### The exercise
Carry on the review of the 2015 Dodge Journey below, picking up after its last sentence.

### Text shown

⁂

Looking back at my childhood, there are always two cars in particular that my parents had that always evoke good memories: a 1977 Chevy Impala station wagon and a 1986 Dodge Caravan. While neither vehicle was as cool as our neighbor’s Porsche 944 or another neighbor’s heavily modified first-gen Ford Bronco, I can always look back fondly at that silver, partially rusted Chevy or the baby blue minivan for the big thrills I endured such as family vacation road trips or some of my earliest (albeit unsanctioned) driving lessons.
How exactly does this story fit in with my recent seat time with the 2015 Dodge Journey? Like station wagons and minivans, crossovers aren’t meant to be exciting or glamorous, but this segment is a great collection of some of the safest, spacious and most affordable family haulers on the market. In this crowded market, the Dodge Journey is one of the oldest crossovers having been launched in 2008, but even brand new, the Journey had its struggles right out of the gate.
There’s no denying that 2008 was a tough year for Chrysler. Not only was the automaker getting passed around like a cheap cocktail (from Daimler to Cerberus to Fiat) and on the verge of bankruptcy, but it was also trying to pump out new cars. It just so happens that one of the last Daimler-developed cars that the Cerberus-owned Chrysler produced was, in fact, the Journey, which rode on the same Mitsubishi-derived GS platform as the disappointing Chrysler Sebring, Dodge Caliber and Jeep Compass (to name a few).
In the grand scheme of things, it’s rather ironic that the modern era of Chrysler is defined by two vehicle platforms.
On one hand, the K-car platform helped pull Chrysler from a bankruptcy in the early 1980s, while the GS platform helped drive it into its next bankruptcy.And it wasn’t just the platform and drivetrain that plagued the early Journey. As a big proponent of boxy SUVs and crossovers, I’ve always wanted to love the styling of the Dodge Journey, but it is hard to get past the anonymity of this design. Dodge did its best to update the Journey back in 2011 with a slightly more cohesive design to go along with its updated interior and powertrain (more on that later), but the Journey’s overall styling isn’t too far removed from the design that was introduced seven years ago.

⁂

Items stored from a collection
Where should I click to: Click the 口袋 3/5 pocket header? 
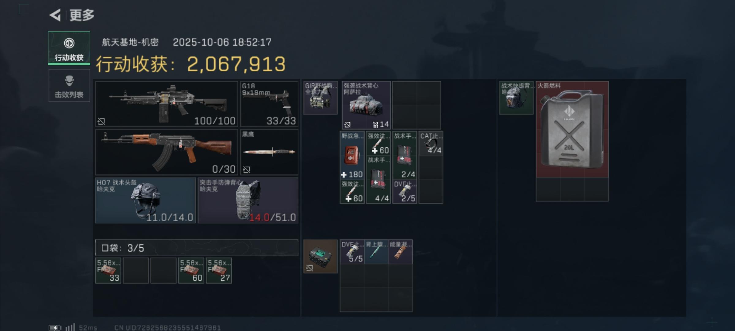click(x=197, y=248)
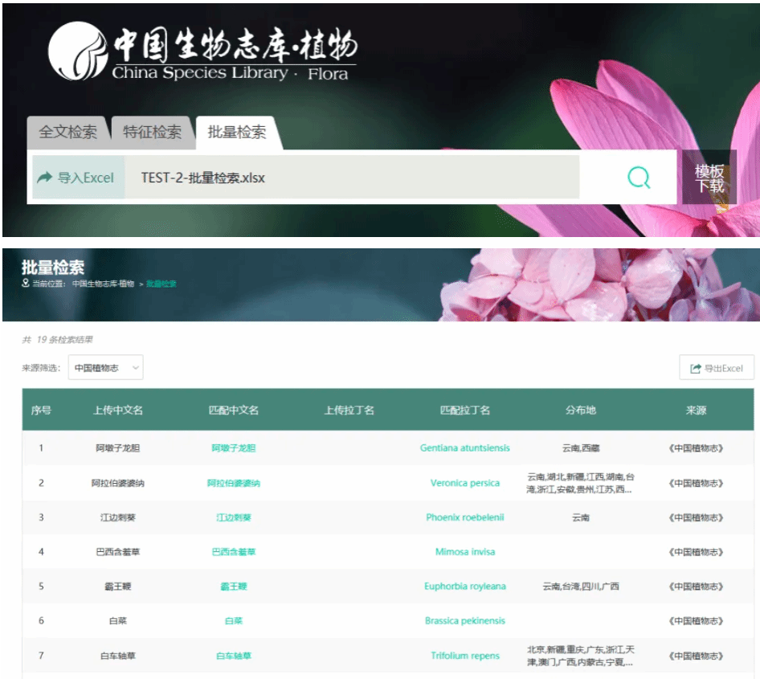Click the location pin breadcrumb icon
760x679 pixels.
(26, 284)
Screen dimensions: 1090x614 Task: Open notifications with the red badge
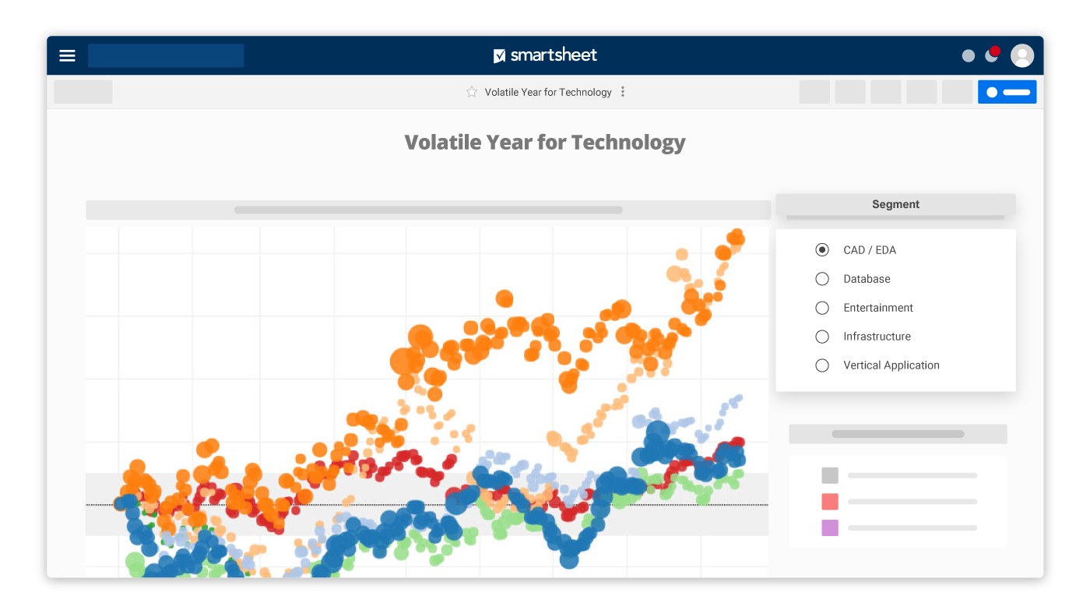(x=992, y=55)
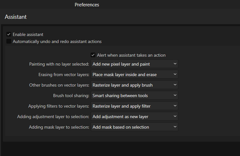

⁂

### Output below
The good news, though, is that with the introduction of the Dodge Journey Crossroad last year, Dodge has finally given crossover buyers a reason to cross-shop the Journey aside from its low pricing. This appearance package gives the Journey a more rugged, SUV
-like look by adding “Platinum Chrome” trim around the lower edges of the body including the faux push bumper look up front, the skid-plate-like rear fascia as well as the rocker panels and roof rack rails.
Adding even more to the Crossroad’s styling, these trim pieces are accented by a blacked-out crosshair grille, Hyper Black 19-inch wheels (exclusive to this model) and smoked headlights and taillights. The aggressive new look was finished off on this tester with the bright Redline Red 2-coat Pearl paint job. Overall, the styling of the Dodge Journey Crossroad is pretty beefy, which gives it a rare advantage among its contemporaries.
As much as the Journey’s exterior design looks to break from the traditional crossover appearance, the interior is exactly what buyers should expect in this class: lots of room and lots of quirky features. In terms of space, you can’t go wrong with the three-row seating configuration that is optional on the Dodge Journey. The Journey’s third-row seat feels more spacious and comfortable than mid-size rivals like the Toyota Highlander and Mitsubishi Outlander, and the rear-most accommodations are also easier to access thanks to a single-lever, spring-loaded seat that tilts and slides forward with little fuss. That being said, the allowable space is intended for 10-year-old kids… and Dodge dealership sales staff looking to sway a few extra buyers here and there away from two-row-only CUVs like the Honda CR-V and Ford Edge.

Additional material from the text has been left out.